During the two years it will be closed, the museum will begin its collections-move project, which will cost the campus $4.2 million, according to a campus press release. Through the project, the museum’s underground storage space will be retrofitted, and its stored inventory will be re-organized.
After the move, the museum’s inventory will be stored in the UC Berkeley Regatta Art Collections Facility in Richmond and in a renovated space under the museum. Artifacts will no longer be stored in the Hearst Gym on Bancroft Way, and while this location has served the museum for a long time, the regatta facility will provide more appropriate storage conditions for the school’s artifacts, according to Penny Betts, head of development at the museum.
The museum will also spend time cataloging and maintaining its collections, according to Christine Shaff, communications director of the campus’s Facilities Services Department.
“The regatta space will be better suited for storage for the kind of artifacts and materials that they have (at the museum),” Shaff said.
According to Betts, the climate-controlled regatta facility will not only provide appropriate conditions for the collections, but will also provide easier access to artifacts, because it will be modified to improve its accessibility.
“We came specifically for the native Californian cultures exhibit,” said Elena Tarango, who came from Sacramento to visit the museum for the first time on Friday. “It was neat to see some of the things here and to know that they’re kept safe.”
Although the museum will be closed for two years, this will not affect the current museum staff, and in fact, 15 additional staff members have been hired to help with moving the collections.
The museum has also announced that its facilities will undergo renovation during the collection-move project.
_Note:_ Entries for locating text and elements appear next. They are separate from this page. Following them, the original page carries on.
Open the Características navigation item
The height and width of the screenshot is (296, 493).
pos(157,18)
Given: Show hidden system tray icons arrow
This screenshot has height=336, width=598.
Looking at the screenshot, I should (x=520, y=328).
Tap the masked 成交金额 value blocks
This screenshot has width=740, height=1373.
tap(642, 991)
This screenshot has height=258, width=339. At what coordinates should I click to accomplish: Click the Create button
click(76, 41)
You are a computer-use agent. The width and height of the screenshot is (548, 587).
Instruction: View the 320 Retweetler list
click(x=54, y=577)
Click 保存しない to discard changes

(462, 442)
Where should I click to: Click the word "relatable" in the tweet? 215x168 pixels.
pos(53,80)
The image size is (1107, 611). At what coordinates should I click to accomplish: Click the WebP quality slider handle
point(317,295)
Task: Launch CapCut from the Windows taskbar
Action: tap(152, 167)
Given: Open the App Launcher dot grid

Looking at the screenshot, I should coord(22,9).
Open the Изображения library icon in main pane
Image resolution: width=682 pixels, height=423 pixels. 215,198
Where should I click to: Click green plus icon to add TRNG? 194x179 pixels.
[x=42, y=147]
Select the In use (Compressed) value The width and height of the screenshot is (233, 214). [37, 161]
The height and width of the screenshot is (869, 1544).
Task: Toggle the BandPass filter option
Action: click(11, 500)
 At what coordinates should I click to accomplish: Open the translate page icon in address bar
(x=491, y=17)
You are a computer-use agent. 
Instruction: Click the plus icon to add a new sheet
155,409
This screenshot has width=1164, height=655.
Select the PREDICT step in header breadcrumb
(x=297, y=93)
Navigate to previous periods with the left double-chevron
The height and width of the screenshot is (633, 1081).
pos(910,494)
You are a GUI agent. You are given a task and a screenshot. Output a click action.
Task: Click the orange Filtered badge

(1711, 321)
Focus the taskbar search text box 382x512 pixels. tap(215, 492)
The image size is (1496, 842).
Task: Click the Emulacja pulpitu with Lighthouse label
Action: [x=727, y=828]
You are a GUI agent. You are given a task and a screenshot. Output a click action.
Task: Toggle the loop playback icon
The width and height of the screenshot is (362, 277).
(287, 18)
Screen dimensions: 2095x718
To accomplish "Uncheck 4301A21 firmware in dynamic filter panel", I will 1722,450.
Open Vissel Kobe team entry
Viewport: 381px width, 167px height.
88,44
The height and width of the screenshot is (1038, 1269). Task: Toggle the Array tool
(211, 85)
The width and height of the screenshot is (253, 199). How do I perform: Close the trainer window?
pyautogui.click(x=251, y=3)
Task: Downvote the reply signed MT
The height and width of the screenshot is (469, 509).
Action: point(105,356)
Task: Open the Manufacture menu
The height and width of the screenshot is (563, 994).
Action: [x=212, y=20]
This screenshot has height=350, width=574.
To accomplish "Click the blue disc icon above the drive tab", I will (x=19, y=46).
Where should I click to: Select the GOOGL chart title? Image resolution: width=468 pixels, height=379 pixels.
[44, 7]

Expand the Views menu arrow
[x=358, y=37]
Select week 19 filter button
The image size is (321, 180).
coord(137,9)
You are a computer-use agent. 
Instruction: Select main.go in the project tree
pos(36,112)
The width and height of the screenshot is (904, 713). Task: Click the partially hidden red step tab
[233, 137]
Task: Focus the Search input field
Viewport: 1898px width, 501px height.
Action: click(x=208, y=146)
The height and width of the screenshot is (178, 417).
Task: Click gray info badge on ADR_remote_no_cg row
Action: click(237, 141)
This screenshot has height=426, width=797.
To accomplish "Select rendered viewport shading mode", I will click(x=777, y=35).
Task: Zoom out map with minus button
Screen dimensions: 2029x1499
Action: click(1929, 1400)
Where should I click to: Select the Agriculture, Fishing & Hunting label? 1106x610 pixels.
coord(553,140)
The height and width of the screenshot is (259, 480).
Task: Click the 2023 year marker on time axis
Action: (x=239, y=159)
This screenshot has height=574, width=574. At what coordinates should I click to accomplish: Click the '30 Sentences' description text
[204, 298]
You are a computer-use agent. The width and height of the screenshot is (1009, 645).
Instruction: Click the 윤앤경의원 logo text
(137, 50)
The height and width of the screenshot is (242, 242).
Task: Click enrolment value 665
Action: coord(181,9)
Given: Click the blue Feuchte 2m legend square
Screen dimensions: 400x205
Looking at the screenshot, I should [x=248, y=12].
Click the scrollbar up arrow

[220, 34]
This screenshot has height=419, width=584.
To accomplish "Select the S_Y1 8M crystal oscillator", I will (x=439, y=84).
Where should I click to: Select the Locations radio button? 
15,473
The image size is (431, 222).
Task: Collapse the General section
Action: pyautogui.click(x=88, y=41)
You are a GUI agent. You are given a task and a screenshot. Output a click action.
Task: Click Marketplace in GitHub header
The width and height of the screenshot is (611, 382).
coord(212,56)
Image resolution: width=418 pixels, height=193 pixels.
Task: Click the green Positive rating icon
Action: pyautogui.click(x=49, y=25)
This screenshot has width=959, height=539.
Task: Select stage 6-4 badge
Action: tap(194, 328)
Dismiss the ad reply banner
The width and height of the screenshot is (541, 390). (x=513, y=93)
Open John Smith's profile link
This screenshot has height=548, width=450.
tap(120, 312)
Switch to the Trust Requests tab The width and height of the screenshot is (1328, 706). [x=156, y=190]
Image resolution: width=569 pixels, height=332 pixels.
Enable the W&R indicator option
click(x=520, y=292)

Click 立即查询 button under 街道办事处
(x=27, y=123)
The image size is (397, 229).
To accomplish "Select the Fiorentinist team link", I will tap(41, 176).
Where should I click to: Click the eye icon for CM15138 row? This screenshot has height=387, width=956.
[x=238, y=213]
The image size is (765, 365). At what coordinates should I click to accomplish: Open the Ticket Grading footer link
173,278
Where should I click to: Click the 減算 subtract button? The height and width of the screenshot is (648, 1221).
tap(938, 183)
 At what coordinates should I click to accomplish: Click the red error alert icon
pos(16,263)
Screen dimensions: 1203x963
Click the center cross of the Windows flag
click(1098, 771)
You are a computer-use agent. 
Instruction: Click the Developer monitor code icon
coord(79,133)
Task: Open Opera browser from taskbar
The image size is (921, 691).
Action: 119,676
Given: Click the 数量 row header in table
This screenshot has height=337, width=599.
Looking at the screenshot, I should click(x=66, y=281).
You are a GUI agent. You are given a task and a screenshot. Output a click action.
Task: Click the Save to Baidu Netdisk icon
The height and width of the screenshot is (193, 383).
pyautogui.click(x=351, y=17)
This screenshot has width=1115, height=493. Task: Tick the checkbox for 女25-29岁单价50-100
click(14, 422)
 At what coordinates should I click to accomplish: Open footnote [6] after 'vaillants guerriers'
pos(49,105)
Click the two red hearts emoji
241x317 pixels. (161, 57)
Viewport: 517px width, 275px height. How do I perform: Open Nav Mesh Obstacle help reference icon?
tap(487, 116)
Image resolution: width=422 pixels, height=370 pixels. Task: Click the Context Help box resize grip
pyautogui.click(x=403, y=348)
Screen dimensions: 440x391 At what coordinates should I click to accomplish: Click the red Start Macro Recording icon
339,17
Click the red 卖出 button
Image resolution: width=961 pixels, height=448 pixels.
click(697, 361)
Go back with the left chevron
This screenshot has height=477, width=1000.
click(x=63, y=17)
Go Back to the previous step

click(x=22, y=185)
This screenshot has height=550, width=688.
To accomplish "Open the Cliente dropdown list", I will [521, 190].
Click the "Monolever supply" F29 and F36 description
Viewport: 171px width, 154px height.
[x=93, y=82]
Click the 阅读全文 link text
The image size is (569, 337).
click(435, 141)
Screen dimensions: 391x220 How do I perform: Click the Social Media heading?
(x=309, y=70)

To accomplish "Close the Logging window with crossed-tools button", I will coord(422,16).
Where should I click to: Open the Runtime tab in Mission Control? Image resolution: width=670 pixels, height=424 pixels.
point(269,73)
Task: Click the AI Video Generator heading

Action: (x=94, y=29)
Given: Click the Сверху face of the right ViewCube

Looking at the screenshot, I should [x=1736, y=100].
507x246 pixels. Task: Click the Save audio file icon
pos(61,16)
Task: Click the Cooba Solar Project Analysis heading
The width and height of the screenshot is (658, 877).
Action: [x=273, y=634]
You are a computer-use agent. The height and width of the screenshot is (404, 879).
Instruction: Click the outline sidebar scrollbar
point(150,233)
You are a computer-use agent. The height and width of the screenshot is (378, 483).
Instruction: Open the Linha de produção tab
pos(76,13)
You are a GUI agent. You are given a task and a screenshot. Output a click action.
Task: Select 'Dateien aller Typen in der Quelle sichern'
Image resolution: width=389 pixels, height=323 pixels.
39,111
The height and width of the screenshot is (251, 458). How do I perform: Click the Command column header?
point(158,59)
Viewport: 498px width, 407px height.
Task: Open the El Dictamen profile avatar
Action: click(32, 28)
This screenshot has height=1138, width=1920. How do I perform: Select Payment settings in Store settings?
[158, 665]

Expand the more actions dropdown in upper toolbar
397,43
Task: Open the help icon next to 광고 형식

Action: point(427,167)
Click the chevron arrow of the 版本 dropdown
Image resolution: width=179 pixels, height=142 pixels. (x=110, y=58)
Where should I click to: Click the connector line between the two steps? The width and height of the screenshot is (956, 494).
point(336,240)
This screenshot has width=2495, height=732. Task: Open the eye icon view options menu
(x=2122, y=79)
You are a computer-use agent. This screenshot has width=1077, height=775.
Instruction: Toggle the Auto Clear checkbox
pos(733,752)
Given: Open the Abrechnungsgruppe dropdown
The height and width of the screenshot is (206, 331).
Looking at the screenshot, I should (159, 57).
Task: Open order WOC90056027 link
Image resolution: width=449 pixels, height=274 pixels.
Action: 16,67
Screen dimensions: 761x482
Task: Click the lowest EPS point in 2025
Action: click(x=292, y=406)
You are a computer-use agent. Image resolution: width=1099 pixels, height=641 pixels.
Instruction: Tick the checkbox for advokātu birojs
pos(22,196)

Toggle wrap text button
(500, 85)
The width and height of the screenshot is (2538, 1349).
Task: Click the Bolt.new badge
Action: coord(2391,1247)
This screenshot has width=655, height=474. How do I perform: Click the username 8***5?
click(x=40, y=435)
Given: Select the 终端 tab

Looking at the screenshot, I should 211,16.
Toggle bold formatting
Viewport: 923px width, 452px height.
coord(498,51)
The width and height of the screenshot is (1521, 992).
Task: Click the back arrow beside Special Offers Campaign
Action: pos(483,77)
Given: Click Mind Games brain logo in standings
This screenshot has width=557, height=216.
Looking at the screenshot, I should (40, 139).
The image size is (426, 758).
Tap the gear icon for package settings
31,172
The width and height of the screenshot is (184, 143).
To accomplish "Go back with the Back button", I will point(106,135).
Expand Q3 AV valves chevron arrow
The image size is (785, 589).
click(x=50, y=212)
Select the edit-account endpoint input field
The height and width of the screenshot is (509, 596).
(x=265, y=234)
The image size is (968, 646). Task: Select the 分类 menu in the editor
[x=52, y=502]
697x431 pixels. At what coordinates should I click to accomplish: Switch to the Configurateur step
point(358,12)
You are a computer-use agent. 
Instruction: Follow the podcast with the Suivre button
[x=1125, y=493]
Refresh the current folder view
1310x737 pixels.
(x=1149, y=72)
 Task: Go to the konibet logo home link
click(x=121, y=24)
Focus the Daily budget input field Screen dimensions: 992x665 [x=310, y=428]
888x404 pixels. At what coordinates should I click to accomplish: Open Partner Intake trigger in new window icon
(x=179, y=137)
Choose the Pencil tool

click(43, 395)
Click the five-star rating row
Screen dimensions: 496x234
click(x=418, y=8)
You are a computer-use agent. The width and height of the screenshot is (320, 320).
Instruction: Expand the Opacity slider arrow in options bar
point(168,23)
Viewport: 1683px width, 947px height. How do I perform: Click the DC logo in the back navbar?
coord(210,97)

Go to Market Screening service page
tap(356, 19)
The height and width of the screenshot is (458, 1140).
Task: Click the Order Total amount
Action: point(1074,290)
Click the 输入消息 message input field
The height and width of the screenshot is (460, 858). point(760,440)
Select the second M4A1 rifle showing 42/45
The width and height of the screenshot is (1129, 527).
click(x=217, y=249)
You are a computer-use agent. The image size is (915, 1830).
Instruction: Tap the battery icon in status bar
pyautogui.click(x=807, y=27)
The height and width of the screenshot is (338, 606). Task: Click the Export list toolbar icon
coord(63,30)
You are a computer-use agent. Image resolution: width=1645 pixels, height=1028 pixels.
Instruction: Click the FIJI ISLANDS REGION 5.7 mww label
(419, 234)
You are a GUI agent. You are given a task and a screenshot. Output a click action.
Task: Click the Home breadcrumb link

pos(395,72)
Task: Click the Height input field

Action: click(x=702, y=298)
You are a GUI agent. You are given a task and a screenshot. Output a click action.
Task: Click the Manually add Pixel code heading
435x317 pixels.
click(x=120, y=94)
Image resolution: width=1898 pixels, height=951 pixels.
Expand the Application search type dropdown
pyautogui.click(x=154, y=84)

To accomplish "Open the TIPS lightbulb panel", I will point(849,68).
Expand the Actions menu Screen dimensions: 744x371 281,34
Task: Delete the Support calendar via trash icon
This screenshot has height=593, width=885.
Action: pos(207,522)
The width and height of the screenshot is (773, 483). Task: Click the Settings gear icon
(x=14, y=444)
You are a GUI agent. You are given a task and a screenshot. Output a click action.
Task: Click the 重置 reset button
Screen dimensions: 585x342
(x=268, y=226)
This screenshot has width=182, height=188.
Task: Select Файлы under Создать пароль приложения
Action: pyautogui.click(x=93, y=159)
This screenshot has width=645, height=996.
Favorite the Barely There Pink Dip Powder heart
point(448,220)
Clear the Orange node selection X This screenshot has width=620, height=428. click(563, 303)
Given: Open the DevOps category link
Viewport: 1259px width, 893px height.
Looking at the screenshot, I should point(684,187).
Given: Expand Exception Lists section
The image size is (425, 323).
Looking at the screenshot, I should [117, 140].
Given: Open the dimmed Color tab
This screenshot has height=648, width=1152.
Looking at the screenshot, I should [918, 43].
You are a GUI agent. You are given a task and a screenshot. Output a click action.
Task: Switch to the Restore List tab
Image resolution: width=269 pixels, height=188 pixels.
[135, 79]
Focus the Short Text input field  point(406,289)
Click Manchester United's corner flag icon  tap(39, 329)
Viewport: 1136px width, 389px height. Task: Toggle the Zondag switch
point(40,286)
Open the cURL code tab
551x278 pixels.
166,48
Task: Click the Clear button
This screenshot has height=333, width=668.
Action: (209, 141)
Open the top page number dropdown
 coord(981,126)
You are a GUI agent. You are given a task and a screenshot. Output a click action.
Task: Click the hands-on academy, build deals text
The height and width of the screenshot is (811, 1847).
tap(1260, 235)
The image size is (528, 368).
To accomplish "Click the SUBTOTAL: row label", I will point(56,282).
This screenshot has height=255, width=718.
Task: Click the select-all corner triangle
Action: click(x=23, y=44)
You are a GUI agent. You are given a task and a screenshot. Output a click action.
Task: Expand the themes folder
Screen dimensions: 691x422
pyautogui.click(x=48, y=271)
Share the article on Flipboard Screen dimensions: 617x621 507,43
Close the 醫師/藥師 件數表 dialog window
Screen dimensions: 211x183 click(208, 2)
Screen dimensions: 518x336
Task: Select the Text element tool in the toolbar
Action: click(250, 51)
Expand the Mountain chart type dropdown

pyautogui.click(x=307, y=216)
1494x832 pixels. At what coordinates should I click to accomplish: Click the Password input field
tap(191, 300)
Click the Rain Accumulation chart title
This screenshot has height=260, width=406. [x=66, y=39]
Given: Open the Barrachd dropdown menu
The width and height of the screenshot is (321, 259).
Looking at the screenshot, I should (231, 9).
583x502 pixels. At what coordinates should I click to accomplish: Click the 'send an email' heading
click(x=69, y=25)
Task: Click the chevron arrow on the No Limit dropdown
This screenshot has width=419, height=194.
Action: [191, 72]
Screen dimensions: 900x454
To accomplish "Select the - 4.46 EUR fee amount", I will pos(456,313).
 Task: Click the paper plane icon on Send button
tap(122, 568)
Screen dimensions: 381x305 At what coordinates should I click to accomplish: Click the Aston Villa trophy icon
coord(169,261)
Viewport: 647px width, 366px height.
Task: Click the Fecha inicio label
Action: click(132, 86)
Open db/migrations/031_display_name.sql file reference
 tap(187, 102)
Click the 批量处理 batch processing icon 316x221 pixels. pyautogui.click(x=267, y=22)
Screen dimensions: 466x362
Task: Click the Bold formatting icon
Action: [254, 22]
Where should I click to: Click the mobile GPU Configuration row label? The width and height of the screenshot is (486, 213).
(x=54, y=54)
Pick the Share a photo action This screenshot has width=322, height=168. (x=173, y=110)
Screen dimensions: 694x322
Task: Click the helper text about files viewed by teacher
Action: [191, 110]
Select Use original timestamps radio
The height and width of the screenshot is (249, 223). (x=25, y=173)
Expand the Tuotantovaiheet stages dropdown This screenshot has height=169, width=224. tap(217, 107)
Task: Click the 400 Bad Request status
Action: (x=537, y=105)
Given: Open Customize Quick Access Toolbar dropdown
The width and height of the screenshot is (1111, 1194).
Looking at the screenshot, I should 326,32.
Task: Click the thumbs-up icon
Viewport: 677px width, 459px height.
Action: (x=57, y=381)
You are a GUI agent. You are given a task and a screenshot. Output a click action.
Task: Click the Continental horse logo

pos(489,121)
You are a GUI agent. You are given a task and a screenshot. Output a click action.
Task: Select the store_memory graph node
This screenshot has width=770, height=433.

The renovations will be privately funded and will include improved museum galleries, a new welcome center, an updated entryway and a number of additional improvements.
The opportunity for the renovations presented itself when it became apparent that seismic retrofitting as well as improvements to the underground storage space would be necessary. According to Shaff, plans for the renovations have not yet been approved.
“There are a number of steps in this process (of renovating the museum), and we have gone through some, and there are more to come,” Betts said.
During the move and renovation, there will be a two-year moratorium on loans, acquisitions, research, classes held in collections areas and new publication photography. However, the renovation will not affect the classrooms in Kroeber Hall, which houses the museum.